[What you have to do]: Only the lines from the one containing "Viewport: 537px width, 537px height." through the last line of the data are to be written out, exactly and in full.

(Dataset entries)
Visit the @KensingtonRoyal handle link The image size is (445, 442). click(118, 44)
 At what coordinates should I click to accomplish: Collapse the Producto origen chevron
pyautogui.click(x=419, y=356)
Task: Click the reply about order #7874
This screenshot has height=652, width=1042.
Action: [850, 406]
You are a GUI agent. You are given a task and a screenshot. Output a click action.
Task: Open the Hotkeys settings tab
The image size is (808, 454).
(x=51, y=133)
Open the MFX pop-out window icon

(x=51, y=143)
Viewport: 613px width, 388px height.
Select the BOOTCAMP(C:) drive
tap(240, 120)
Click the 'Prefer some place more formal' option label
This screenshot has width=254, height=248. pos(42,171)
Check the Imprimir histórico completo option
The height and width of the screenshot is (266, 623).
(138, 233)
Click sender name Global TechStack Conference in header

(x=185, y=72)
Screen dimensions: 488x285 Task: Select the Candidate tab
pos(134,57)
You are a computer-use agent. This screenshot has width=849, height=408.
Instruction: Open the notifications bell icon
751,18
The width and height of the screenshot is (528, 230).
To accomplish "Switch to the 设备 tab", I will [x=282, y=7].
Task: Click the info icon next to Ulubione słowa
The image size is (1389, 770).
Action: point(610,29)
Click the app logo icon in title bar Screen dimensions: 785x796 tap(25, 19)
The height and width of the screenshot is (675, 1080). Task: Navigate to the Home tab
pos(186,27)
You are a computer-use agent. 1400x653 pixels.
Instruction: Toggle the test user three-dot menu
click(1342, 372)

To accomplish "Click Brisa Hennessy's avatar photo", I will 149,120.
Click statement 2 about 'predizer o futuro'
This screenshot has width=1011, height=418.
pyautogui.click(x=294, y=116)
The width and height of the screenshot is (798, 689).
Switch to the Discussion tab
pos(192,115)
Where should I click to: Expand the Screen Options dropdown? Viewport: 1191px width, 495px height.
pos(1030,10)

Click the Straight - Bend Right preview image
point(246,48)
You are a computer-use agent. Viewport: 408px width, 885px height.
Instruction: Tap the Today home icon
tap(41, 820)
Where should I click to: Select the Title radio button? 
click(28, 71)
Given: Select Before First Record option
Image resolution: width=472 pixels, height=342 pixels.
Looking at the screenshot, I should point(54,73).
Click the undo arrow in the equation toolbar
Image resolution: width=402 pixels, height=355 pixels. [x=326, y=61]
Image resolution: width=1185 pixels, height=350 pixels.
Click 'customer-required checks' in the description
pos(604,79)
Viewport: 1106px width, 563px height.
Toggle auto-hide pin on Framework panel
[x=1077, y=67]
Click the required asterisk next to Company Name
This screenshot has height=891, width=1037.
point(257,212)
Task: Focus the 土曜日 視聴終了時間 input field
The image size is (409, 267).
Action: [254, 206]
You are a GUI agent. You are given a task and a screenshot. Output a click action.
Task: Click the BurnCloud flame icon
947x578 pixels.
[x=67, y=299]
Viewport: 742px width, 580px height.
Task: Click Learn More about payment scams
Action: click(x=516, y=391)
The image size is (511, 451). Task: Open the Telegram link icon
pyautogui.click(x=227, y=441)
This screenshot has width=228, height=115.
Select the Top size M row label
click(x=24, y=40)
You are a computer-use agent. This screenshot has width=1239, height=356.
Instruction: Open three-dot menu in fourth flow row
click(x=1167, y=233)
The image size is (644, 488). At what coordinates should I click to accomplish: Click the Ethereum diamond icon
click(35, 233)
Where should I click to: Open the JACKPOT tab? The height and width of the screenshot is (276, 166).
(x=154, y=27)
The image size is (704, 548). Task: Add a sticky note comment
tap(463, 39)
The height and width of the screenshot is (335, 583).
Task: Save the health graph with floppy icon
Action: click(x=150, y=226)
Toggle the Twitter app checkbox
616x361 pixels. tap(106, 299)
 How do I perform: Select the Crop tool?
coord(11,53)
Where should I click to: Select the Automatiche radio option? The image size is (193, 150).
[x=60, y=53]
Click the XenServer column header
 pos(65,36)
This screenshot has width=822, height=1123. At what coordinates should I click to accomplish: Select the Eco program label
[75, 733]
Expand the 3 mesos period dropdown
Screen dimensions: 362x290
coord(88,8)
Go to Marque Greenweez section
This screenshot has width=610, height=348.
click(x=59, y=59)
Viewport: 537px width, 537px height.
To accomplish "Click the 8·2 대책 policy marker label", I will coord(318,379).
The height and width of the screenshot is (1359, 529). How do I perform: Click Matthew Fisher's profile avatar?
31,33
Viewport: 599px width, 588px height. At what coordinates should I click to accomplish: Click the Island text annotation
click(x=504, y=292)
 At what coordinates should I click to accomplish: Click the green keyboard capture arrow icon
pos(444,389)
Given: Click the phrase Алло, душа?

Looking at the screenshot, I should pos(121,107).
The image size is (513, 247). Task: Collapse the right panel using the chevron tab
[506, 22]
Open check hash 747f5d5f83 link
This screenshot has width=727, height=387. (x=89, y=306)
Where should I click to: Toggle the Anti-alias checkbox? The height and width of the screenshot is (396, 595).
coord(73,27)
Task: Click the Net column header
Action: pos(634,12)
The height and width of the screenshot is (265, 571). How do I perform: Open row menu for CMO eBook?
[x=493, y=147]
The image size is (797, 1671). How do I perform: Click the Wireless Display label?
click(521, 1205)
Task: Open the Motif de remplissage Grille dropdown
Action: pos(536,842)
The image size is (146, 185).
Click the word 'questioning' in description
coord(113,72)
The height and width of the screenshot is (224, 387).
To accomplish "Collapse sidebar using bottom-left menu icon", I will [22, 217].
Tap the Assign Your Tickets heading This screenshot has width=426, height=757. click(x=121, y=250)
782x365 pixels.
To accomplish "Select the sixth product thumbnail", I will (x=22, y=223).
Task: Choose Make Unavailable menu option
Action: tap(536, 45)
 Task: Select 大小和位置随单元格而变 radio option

[Exercise result]:
Viewport: 537px width, 537px height.
To accomplish "Click the 8·2 대책 policy marker label", I will coord(318,379).
The height and width of the screenshot is (1359, 529). How do I perform: Click Matthew Fisher's profile avatar?
31,33
Viewport: 599px width, 588px height. At what coordinates should I click to accomplish: Click the Island text annotation
click(x=504, y=292)
 At what coordinates should I click to accomplish: Click the green keyboard capture arrow icon
pos(444,389)
Given: Click the phrase Алло, душа?

Looking at the screenshot, I should pos(121,107).
The image size is (513, 247). Task: Collapse the right panel using the chevron tab
[506, 22]
Open check hash 747f5d5f83 link
This screenshot has width=727, height=387. (x=89, y=306)
Where should I click to: Toggle the Anti-alias checkbox? The height and width of the screenshot is (396, 595).
coord(73,27)
Task: Click the Net column header
Action: pos(634,12)
The height and width of the screenshot is (265, 571). How do I perform: Open row menu for CMO eBook?
[x=493, y=147]
The image size is (797, 1671). How do I perform: Click the Wireless Display label?
click(521, 1205)
Task: Open the Motif de remplissage Grille dropdown
Action: pos(536,842)
The image size is (146, 185).
Click the word 'questioning' in description
coord(113,72)
The height and width of the screenshot is (224, 387).
To accomplish "Collapse sidebar using bottom-left menu icon", I will [22, 217].
Tap the Assign Your Tickets heading This screenshot has width=426, height=757. click(x=121, y=250)
782x365 pixels.
To accomplish "Select the sixth product thumbnail", I will (x=22, y=223).
Task: Choose Make Unavailable menu option
Action: tap(536, 45)
 Task: Select 大小和位置随单元格而变 radio option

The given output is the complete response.